The Maxwell-Boltzmann distribution gives the probability that a classical particle has energy E as P(E) ∝ exp(-E/kT). The velocity distribution of gas particles follows from this and explains the speed distribution, average kinetic energy, and pressure of ideal gases. It emerges as the high-temperature limit of quantum statistics.
You already know from the canonical partition function that the probability of a system occupying a microstate with energy E is proportional to the Boltzmann factor exp(-E/kT), where k is Boltzmann's constant and T is temperature. The Maxwell-Boltzmann distribution applies this framework to the translational kinetic energy of individual molecules in a classical ideal gas. Each molecule moves independently, so its energy is just (1/2)mv², and the probability of having speed v follows directly from P ∝ exp(-mv²/2kT).
The resulting speed distribution f(v) has a characteristic shape: it starts at zero (no molecules with zero speed), rises to a peak at the most probable speed v_mp = sqrt(2kT/m), then falls off with a long tail toward high speeds. Three characteristic speeds are often distinguished: the most probable speed v_mp, the mean speed ⟨v⟩ = sqrt(8kT/πm), and the root-mean-square speed v_rms = sqrt(3kT/m). All three scale as sqrt(T/m) — speed increases with temperature and decreases with molecular mass. This explains why lighter gases like helium diffuse faster than heavier gases like nitrogen at the same temperature.

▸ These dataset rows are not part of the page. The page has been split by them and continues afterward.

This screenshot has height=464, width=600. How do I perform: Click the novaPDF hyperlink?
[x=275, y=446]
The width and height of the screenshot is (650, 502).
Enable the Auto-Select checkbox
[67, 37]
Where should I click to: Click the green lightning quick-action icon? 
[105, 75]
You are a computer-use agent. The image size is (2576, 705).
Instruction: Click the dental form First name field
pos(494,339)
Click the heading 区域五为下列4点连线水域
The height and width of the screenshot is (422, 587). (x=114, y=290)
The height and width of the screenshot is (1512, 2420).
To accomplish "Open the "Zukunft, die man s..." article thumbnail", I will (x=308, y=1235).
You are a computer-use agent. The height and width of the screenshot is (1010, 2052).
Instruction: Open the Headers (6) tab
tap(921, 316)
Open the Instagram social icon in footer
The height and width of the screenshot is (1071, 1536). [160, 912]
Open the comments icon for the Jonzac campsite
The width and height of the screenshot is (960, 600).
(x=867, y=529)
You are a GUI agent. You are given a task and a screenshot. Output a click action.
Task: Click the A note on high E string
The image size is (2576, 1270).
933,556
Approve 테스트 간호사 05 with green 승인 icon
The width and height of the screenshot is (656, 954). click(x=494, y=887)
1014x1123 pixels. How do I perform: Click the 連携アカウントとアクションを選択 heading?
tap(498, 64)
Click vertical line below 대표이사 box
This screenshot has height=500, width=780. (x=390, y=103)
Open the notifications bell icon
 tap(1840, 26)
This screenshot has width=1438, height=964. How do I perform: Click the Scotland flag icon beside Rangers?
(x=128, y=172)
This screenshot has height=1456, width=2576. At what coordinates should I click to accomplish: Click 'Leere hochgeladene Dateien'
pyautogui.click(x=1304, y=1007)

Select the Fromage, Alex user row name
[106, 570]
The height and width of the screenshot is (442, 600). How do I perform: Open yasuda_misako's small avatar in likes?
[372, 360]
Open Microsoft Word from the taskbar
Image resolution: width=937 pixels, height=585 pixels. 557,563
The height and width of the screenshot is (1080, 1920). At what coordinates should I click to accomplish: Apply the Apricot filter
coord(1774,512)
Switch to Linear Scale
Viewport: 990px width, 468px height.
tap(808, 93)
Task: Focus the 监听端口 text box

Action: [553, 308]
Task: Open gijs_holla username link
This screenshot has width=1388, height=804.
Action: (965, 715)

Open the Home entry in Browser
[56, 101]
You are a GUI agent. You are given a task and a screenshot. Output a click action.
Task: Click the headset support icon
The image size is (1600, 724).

The tail of the distribution is physically crucial even though it contains few molecules. Evaporation, chemical reaction rates, and atmospheric escape all depend on molecules with energies well above average. The Arrhenius equation for reaction rates (which you may encounter in chemistry or physical chemistry) draws directly on this tail: only molecules with enough energy to surmount an activation barrier contribute to the reaction rate, and that fraction is set by the Boltzmann factor.
The Maxwell-Boltzmann distribution is described as the "classical limit" because at sufficiently high temperatures (or low densities), quantum statistics reduce to it. In the quantum case, identical particles obey either Fermi-Dirac statistics (fermions, half-integer spin) or Bose-Einstein statistics (bosons, integer spin). Both distributions reduce to the Boltzmann factor when the occupation probability per state is much less than 1 — the regime where particles rarely compete for the same quantum state. This condition is satisfied for most common gases at room temperature, which is why the classical Maxwell-Boltzmann picture works so well in everyday chemistry and kinetic theory.
Connecting back to thermodynamics: averaging (1/2)mv² over the Maxwell-Boltzmann distribution gives ⟨KE⟩ = (3/2)kT per molecule, which is the equipartition theorem result for three translational degrees of freedom. This is not a coincidence — both equipartition and Maxwell-Boltzmann follow from the same Boltzmann distribution over phase space. The partition function you computed earlier is the generating object from which the speed distribution, average energy, pressure, and heat capacity all emerge.